• **Entries for locating text and elements**
* * * * * * *
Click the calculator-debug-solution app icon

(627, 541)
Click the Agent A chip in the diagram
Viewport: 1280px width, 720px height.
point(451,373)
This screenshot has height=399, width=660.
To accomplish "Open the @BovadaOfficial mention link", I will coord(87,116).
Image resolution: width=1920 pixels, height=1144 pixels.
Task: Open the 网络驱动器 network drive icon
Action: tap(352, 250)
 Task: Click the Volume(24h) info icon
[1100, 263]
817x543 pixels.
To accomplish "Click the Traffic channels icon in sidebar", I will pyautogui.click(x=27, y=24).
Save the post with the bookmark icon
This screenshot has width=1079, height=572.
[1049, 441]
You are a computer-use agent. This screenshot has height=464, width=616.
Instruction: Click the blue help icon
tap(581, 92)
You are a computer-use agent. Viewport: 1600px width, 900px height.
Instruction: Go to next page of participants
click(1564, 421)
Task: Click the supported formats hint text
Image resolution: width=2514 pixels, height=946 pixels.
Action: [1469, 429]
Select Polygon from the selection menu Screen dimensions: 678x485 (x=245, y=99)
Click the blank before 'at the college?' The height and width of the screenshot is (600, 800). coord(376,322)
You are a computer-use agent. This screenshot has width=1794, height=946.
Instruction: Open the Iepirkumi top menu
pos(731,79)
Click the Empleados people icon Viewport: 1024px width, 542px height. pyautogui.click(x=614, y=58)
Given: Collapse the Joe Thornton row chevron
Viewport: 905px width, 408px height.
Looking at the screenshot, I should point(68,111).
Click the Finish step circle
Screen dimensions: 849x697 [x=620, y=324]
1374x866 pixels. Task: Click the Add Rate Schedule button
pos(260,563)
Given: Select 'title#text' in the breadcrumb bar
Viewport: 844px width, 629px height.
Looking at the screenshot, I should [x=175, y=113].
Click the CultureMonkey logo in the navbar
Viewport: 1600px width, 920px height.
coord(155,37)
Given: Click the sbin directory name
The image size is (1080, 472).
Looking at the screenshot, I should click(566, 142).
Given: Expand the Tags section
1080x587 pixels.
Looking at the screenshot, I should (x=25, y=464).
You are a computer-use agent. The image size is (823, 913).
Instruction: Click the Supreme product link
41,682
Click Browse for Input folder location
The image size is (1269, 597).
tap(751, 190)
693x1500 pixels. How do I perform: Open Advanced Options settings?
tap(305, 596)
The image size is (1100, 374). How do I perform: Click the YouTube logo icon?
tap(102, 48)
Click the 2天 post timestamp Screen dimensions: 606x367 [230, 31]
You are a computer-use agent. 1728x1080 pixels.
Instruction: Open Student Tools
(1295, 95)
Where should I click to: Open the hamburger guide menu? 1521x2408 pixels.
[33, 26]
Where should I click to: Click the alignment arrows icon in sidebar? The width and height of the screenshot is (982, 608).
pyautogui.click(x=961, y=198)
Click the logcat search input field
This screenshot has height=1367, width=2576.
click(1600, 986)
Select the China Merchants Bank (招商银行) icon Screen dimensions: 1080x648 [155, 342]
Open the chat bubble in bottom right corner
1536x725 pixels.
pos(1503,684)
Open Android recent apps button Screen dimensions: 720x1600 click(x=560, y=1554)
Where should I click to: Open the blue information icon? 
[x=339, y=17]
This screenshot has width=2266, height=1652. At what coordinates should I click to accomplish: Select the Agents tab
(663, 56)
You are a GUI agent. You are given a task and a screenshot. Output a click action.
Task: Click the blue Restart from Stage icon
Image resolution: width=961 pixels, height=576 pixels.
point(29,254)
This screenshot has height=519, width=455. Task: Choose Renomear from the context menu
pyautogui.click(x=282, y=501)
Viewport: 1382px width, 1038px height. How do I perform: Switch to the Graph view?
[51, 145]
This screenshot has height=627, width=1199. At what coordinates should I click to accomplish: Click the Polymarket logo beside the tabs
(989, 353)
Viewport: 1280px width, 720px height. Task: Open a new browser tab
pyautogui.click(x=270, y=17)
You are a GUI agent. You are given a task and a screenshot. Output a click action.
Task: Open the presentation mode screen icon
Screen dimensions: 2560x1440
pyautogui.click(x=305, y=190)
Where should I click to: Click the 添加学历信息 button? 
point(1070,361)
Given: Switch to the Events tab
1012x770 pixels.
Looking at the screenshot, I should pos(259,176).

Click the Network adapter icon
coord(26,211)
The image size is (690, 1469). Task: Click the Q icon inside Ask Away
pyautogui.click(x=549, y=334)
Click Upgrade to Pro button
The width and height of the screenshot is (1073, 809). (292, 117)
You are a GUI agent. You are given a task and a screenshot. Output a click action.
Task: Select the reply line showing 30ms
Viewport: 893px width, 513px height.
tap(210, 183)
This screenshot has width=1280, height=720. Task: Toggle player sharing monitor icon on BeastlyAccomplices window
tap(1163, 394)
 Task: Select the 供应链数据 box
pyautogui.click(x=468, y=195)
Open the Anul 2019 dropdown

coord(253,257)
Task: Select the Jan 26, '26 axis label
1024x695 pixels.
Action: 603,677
* * * * * * *
• **Given exercise**
Please gather every line of the material above that contains the word "resolution" and copy each one in full.

• **Complete response**
Image resolution: width=1920 pixels, height=1144 pixels.
Image resolution: width=2514 pixels, height=946 pixels.
Image resolution: width=961 pixels, height=576 pixels.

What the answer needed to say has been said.